Low Fouling Protein Detection in Complex Biological Media Supported by a Designed Multifunctional Peptide
- PMID: 29771110
- DOI: 10.1021/acssensors.8b00318
Low Fouling Protein Detection in Complex Biological Media Supported by a Designed Multifunctional Peptide
Abstract
The construction of sensitive and selective biosensors capable of detecting specific targets in complex biological samples remains a challenge highly relevant to a range of sensor/diagnostic applications. Herein, we have utilized a multifunctional peptide to present an interface that supports the very specific recruitment of targets from serum. The novel peptide sequence designed contains an anchoring domain (CPPPP-), an antifouling domain (-NQNQNQNQDHWRGWVA), and a human immunoglobulin G (IgG) recognition domain (-HWRGWVA), and the whole peptide was designed to be antifouling.

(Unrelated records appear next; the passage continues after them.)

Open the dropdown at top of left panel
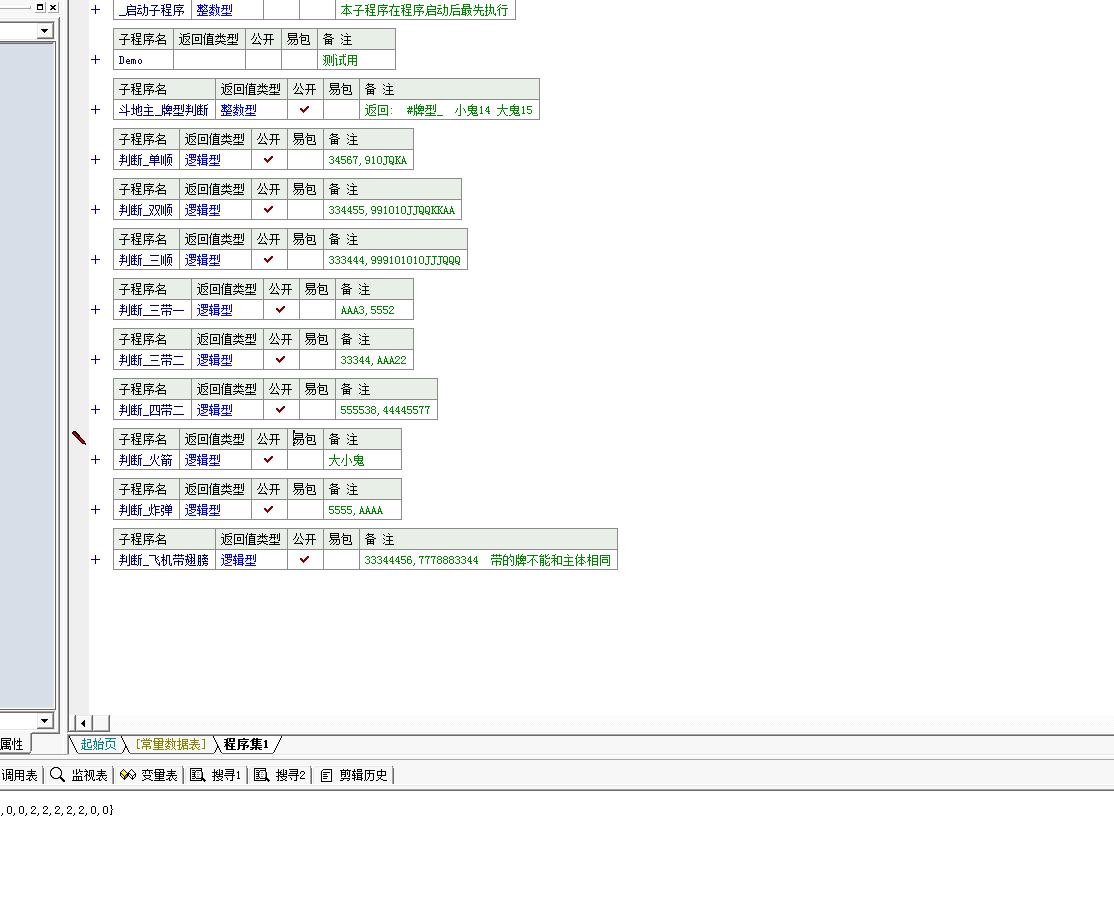 coord(44,31)

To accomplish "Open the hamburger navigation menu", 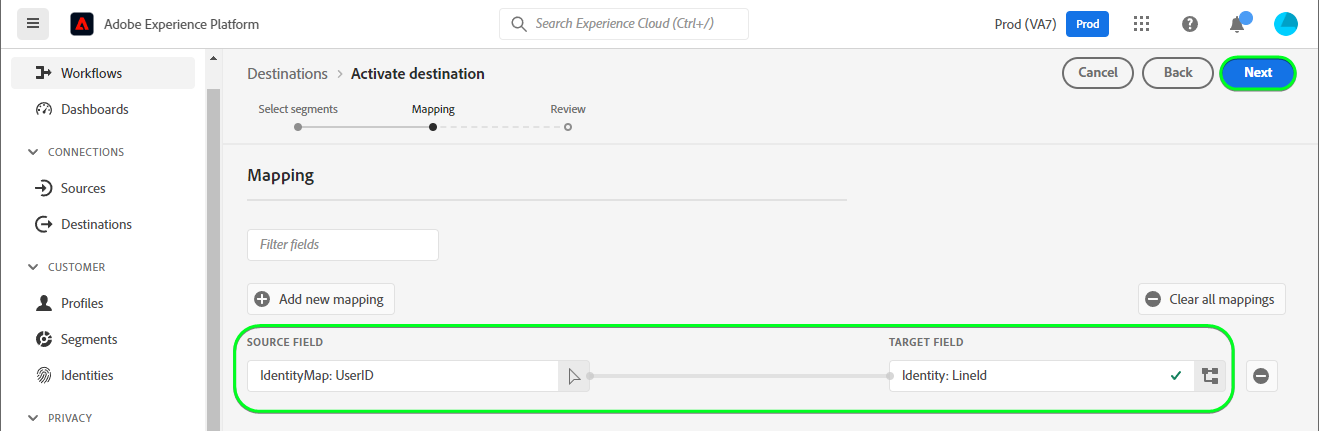I will (x=33, y=23).
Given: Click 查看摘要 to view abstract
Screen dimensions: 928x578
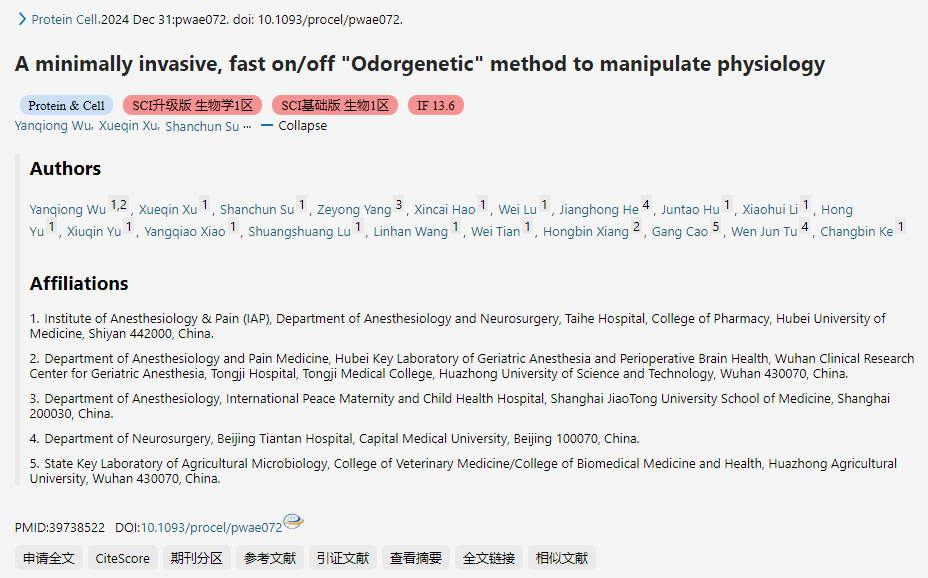Looking at the screenshot, I should [x=416, y=558].
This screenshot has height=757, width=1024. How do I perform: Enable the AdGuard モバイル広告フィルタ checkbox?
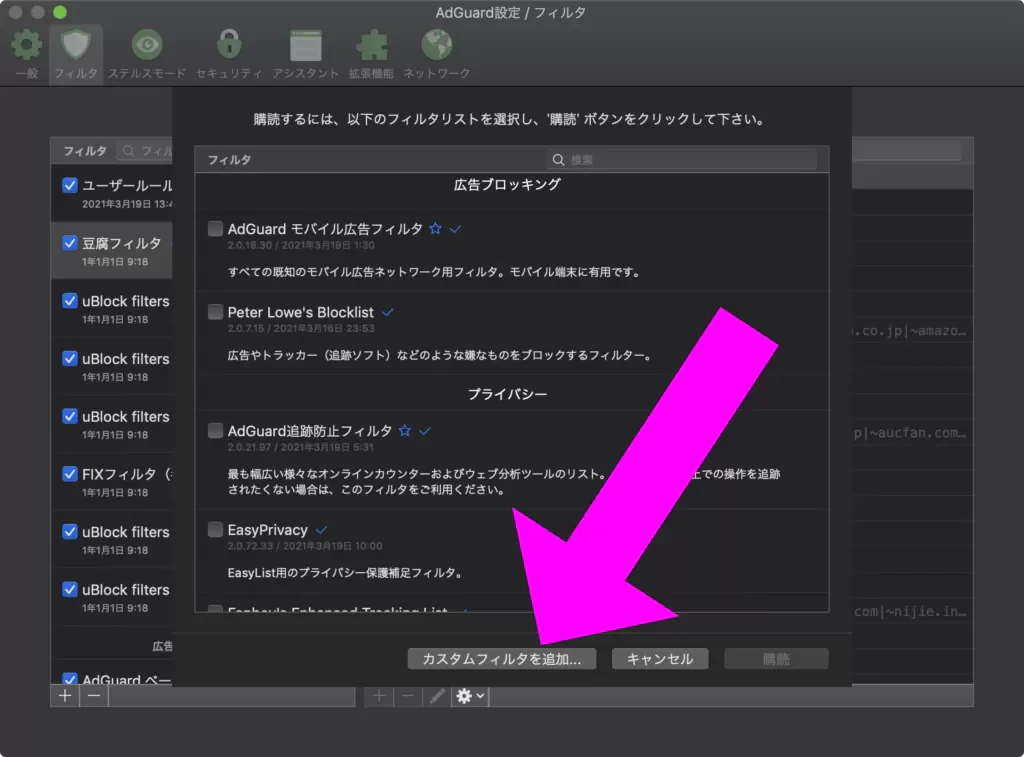coord(215,229)
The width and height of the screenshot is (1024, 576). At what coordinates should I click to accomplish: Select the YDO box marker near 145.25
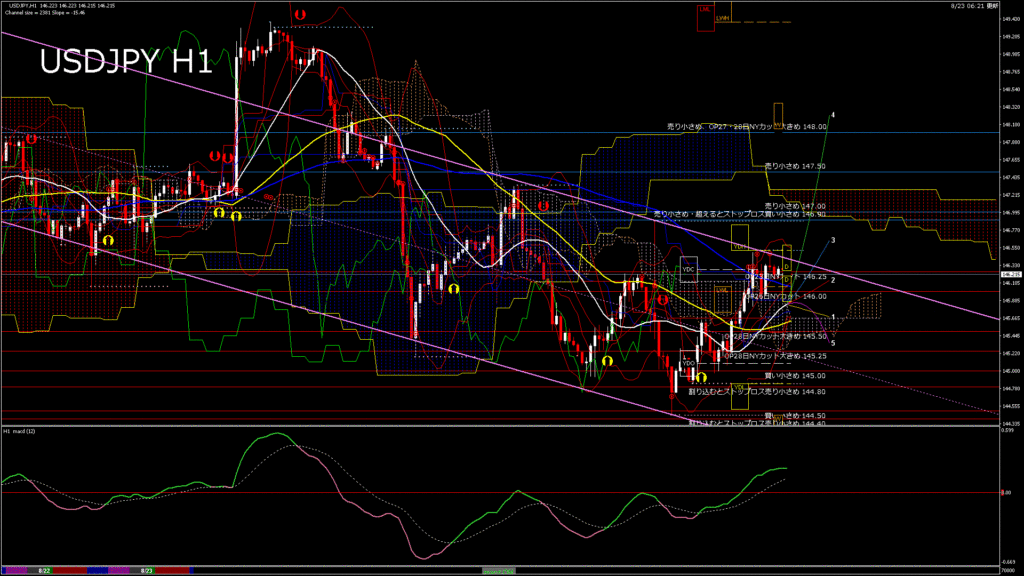click(688, 363)
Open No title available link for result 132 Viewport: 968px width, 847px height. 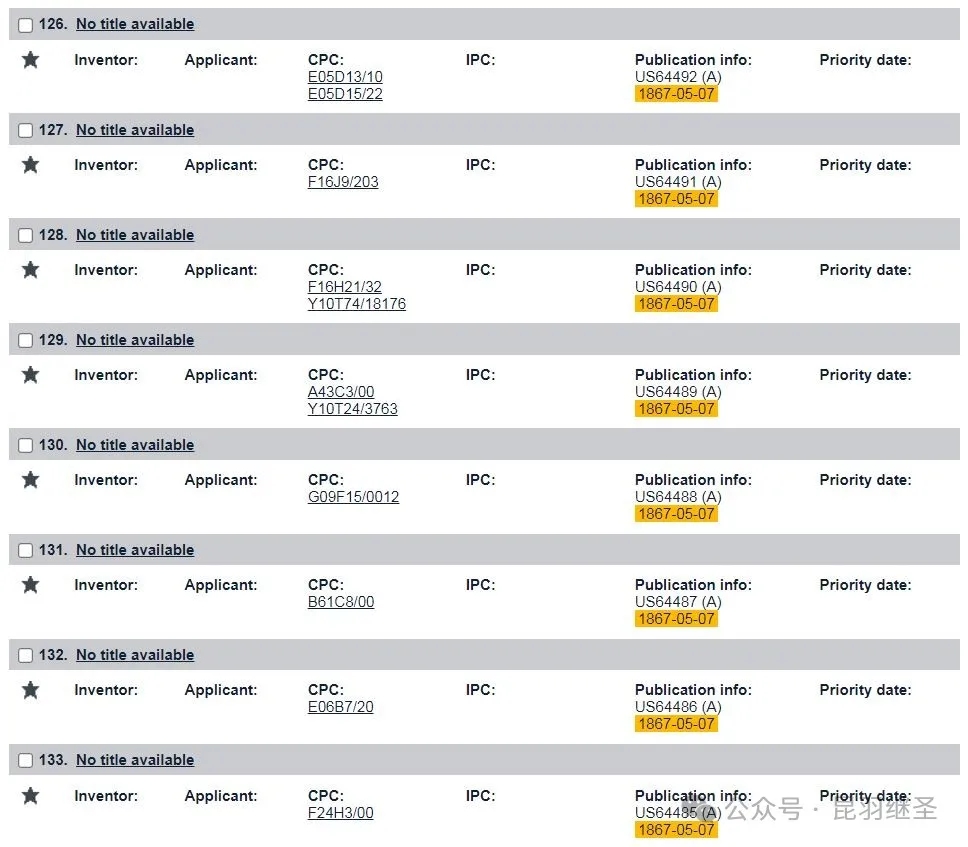tap(135, 654)
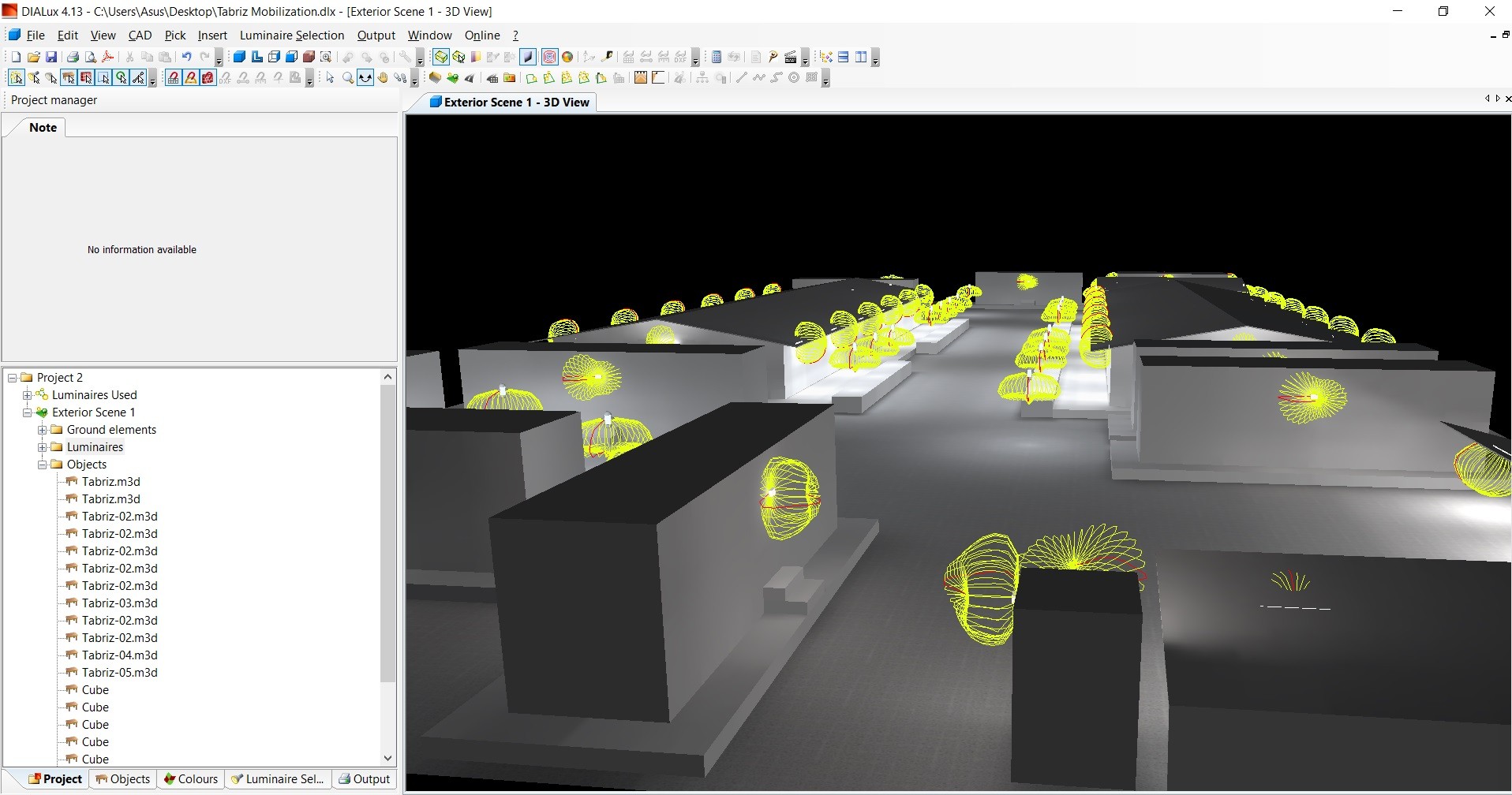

These were integrated into polyaniline nanowire arrays in supporting the quantification of IgG (with a limit of detection of 0.26 ng mL-1) in neat serum and real clinical samples. The strategy of utilizing multisegment peptide films to underpin highly selective target recruitment is, of course, readily extended to a broad range of targets for which an affinity sequence can be generated.
Keywords: antifouling; biosensor; immunoglobulin G; multifunctional peptide; nonspecific adsorption; polyaniline.